Tau is a protein found in the brain and in nerve cells that acts as a microtubule stabilizer through isoforms and phosphorylation. When tau proteins undergo hyper-phosphorylation and malfunction, they no longer remove toxic or wanted proteins from cells, which then develop into twisted neurofibrillary tangles that clog regions of the brain, including those vital to memory.
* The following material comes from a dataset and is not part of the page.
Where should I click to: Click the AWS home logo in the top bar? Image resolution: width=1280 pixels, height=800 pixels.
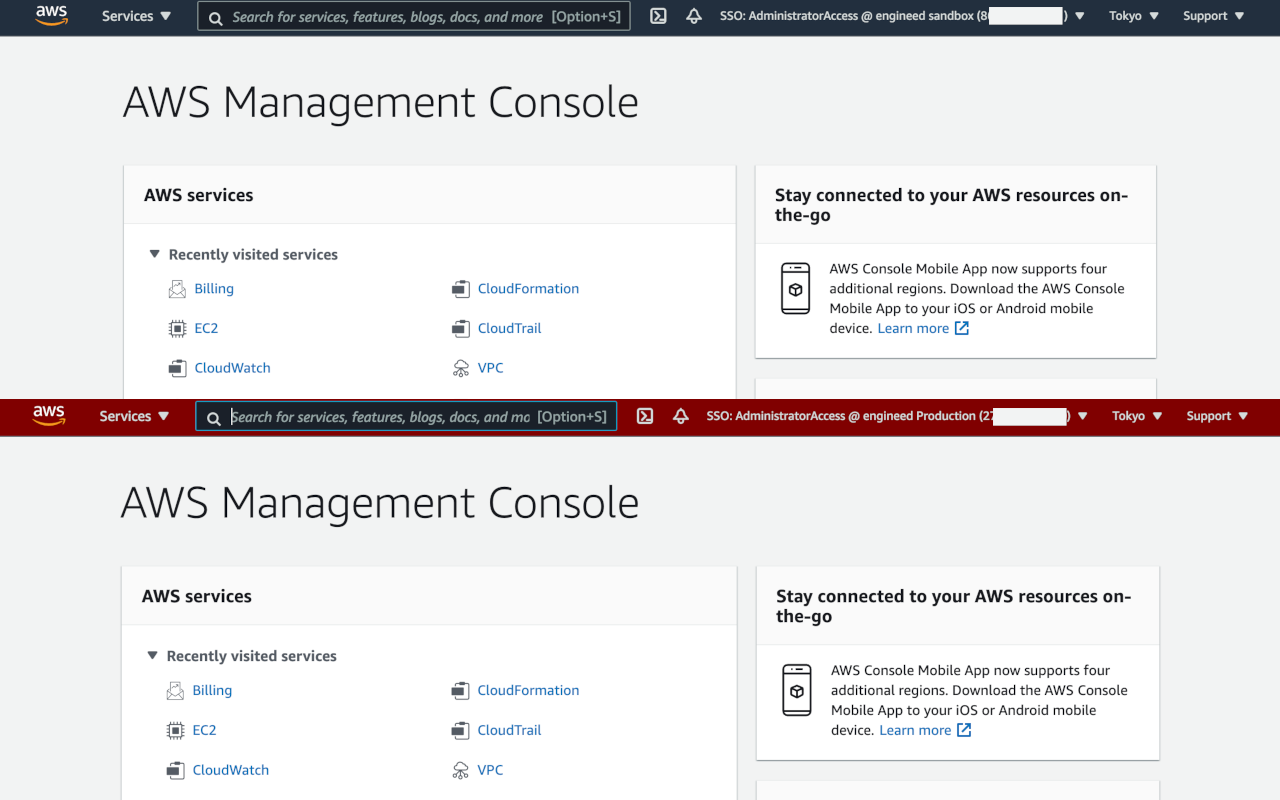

Alzheimer’s Tau Protein Diagram
The promise of LMTX
Results from trials of an earlier iteration of LMTX, rember® suggested a slowing of the progression of Alzheimer’s in those studied. LMTX is a newer version of the drug methylthioninium, which works on pre-tangle aggregates and dissolves existing protein tangles. Results are expected to be completed by the third quarter of this year.
Skepticism over TAIs
Before the development of the tau aggregator inhibitor hypothesis and subsequent testing, studies of the causes of Alzheimer’s disease centered on another type of protein, amyloid beta. In this instance, malfunctioning tau caused neurons to eliminate amyloid beta, sending it into spaces between brain cells where these proteins would adhere to one another and form plaques. However, tau is still the connective tissue in these theories, indicating that the tau hypothesis is being addressed from different angles.
What is next for LMTX?
If the data gathered from the current LMTX clinical trial holds true, following approval from the FDA, a twice-daily medication could be on the market by early next year. If this is the case, it is believed that it will be prescribed to everyone over the age of 60 as a preventive measure, regardless of whether there are indications of dementia or not. While it is recommended that hopes be tempered regarding the development of a curative magic bullet, supporters argue that even slowing the progression of the disease will allow those with Alzheimer’s to enjoy an improved and sustained quality of life.